Emmanuel Jean-Michel Frédéric Macron è nato ad Amiens. Ha studiato nel Lycée La Providence dei Gesuiti di quella città ed ha terminato gli studi al Lycée Henri-IV a Parigi dove ha completato anche il percorso universitario. Ha studiato Filosofia all’Università di Parigi-Ouest Nanterre La Défense e si è formato all’Istituto di Studi politici di Parigi e all’École nationale d’administration (Ena). Ha lavorato come ispettore delle finanze e come funzionario nella banca d’affari Rothschild & Co. È stato consigliere del presidente socialista François Hollande e nel 2014 ha ricevuto l’incarico di ministro dell’Economia, dell’Industria e del Digitale nel secondo governo di Manuel Valls, nominato sempre da Hollande.

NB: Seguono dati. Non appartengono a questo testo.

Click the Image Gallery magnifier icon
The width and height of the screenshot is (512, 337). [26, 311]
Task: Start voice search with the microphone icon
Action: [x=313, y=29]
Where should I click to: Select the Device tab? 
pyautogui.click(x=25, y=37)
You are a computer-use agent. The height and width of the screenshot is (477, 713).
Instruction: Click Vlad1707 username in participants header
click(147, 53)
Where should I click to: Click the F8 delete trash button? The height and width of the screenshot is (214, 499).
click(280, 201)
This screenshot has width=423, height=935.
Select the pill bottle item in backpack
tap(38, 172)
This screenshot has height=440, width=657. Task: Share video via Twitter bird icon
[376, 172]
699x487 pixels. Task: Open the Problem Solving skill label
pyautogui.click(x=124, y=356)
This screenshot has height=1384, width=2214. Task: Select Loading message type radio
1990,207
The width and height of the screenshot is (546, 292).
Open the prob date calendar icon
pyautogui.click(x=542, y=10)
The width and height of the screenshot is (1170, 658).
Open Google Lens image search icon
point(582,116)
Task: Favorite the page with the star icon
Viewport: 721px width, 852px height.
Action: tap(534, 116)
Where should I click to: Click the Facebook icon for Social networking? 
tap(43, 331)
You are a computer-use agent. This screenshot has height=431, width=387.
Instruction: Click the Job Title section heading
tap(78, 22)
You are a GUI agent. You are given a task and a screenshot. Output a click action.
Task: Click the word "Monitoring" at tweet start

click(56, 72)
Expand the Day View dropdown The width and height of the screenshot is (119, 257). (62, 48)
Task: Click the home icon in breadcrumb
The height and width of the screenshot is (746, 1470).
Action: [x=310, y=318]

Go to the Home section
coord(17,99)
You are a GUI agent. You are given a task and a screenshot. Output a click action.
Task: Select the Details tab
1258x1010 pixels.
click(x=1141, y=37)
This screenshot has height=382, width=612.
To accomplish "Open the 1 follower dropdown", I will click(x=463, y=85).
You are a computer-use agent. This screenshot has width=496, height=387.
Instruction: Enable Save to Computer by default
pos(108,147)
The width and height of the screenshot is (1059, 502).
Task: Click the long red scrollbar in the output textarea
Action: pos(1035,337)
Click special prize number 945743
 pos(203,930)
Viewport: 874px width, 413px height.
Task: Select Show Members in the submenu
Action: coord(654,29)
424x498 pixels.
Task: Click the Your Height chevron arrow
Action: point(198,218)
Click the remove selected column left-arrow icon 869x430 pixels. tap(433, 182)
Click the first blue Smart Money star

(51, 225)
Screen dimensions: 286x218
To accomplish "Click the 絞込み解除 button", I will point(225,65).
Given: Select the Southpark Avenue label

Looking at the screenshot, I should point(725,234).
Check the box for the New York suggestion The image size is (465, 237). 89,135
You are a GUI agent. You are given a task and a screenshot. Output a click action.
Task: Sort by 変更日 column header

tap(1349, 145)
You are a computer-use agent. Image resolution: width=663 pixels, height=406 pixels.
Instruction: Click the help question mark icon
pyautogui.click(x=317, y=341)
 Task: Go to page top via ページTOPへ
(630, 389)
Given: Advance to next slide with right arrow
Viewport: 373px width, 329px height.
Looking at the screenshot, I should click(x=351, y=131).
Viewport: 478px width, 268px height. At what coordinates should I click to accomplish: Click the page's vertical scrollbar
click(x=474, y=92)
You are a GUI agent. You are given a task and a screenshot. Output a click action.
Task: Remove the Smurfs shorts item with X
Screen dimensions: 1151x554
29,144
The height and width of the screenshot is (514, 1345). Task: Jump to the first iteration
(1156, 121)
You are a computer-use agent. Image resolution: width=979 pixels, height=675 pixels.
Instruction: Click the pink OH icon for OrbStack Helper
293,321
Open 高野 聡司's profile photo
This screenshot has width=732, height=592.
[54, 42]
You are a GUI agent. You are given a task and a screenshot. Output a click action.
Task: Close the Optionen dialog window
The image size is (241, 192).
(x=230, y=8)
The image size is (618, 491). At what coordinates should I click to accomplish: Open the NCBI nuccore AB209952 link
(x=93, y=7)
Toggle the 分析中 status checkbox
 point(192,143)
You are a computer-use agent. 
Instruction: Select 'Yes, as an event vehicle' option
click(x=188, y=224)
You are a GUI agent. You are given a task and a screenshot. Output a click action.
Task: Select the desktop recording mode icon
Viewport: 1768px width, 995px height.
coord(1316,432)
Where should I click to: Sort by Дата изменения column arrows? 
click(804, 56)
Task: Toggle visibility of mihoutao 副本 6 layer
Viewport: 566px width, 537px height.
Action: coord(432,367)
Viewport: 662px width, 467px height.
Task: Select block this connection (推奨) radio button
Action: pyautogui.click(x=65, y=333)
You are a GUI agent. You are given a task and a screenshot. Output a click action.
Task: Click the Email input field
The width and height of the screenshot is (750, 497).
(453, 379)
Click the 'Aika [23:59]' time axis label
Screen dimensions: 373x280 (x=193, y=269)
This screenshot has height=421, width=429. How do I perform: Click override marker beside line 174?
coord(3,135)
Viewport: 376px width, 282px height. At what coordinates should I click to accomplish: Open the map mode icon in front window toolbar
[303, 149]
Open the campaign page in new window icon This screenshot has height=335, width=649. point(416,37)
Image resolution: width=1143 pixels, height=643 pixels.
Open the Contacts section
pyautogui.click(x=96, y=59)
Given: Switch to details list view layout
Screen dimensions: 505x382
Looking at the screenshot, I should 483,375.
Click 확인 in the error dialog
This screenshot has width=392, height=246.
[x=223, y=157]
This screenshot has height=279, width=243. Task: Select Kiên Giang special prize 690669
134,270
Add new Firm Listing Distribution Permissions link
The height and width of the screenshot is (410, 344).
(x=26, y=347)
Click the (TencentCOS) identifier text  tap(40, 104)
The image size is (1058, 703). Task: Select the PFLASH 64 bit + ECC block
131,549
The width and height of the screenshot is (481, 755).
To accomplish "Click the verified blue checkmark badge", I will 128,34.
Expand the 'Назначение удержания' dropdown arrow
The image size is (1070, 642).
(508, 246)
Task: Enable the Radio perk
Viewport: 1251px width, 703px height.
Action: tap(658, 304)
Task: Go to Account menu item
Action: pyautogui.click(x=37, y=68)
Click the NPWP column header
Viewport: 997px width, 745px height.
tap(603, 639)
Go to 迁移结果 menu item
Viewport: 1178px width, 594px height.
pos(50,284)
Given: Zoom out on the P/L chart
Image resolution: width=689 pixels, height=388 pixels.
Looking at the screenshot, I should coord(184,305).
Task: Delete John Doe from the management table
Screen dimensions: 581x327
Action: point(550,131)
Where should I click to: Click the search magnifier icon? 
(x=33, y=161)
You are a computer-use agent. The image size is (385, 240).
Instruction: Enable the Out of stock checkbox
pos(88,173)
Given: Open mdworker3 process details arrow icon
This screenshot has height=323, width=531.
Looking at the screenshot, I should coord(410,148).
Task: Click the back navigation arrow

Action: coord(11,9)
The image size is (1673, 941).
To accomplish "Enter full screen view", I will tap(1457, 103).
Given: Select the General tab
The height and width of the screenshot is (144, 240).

Nel 2015 si è dichiarato non più iscritto al Partito Socialista e quindi indipendente. Nel 2016 si è dimesso dall’incarico in vista di una candidatura alle presidenziali, poi ufficializzata nel mese di novembre dello stesso anno come leader del movimento politico “En Marche”.

Non tutto è andato liscio e il quadro che emerge pone sicuramente molti interrogativi. Sembra non vi siano dubbi sulle capacità del nuovo presidente, il più giovane che la Francia abbia mai avuto, ma non sono ben definiti il suo programma e la sua linea: quello che si sa è che dei vari candidati era l’unico veramente europeista e su questo ha basato la sua campagna. Ma era anche l’unico a proporre una visione positiva e, in un certo senso, ottimistica della realtà francese.
Sono stati battuti i profeti di sventura e ha vinto la voglia di dare una scossa, di uscire dall’immobilismo del passato. Il mondo politico francese esce dalla competizione del tutto rivoluzionato. I partiti tradizionali sono stati fatti a pezzi, ed è scomparsa la scelta tra destra e sinistra che ha sempre contrassegnato la battaglia elettorale.
Oggi ci sono nuovi scenari: si conosce il mondo di Marine Le Pen e per questo i francesi lo hanno rifiutato, ma resta un’incognita la realizzazione del “sogno” di Macron. Al primo turno era risultato il primo col 24% di preferenze, seguito dalla Le Pen col 21,3%. Nel ballottaggio i risultati definitivi danno a Emmanuel Macron il 66,1% dei voti e a Marine Le Pen il 33,9%. In termini assoluti, significa che 20 milioni di elettori hanno dato fiducia al leader di “En Marche” e 10 milioni al Front National.
Ma non bisogna dimenticare che l’astensione ha segnato il record storico con il 25,44% dei francesi che non è andato a votare, 3 milioni hanno votato scheda bianca e 1 milione sono i voti nulli. Questo significa che il Paese è estremamente diviso, che i simpatizzanti del catastrofismo, del pessimismo, dell’ostilità verso il diverso sono molti. Le schede nulle e le schede bianche dicono di una grande difficoltà nella scelta e che molti hanno votato Macron soltanto per non votare la Le Pen.
Quale sarà il seguito reale del nuovo presidente si saprà subito dopo le elezioni politiche del prossimo giugno quando la Francia sarà chiamata ad eleggere il nuovo Parlamento. C’è da aspettarsi una nuova campagna al fulmicotone perché gli sconfitti del ballottaggio vorranno dimostrare di essere ancora vivi. C’è il rischio abbastanza prevedibile che non si riesca ad avere maggioranze sicure e che si debba andare incontro a una stagione di alleanze tra partiti che in Francia non si è mai verificata e difficile da realizzare anche per le posizioni politiche così radicali. Durante la campagna elettorale, i candidati estremisti hanno ripetuto senza sosta i temi del “tutto va male”, raccontando una Francia perdente, che esce dalla storia, che ha paura di tutto e di tutti. C’è da vedere se continueranno su questa linea o se cercheranno di offrire spiragli meno catastrofisti visto il risultato di Macron che ha fatto leva sulla volontà di rinascita e sulla forza dell’ottimismo.
Dopo la Brexit e l’elezione di Donald Trump negli Stati Uniti molti erano pessimisti sul futuro dell’Unione Europea. Oggi la Francia, che è sulla linea delle elezioni in Austria e nei Paesi Bassi, porta un po’ di linfa e di ottimismo per un futuro sì contrastato, ma non privo di sviluppo.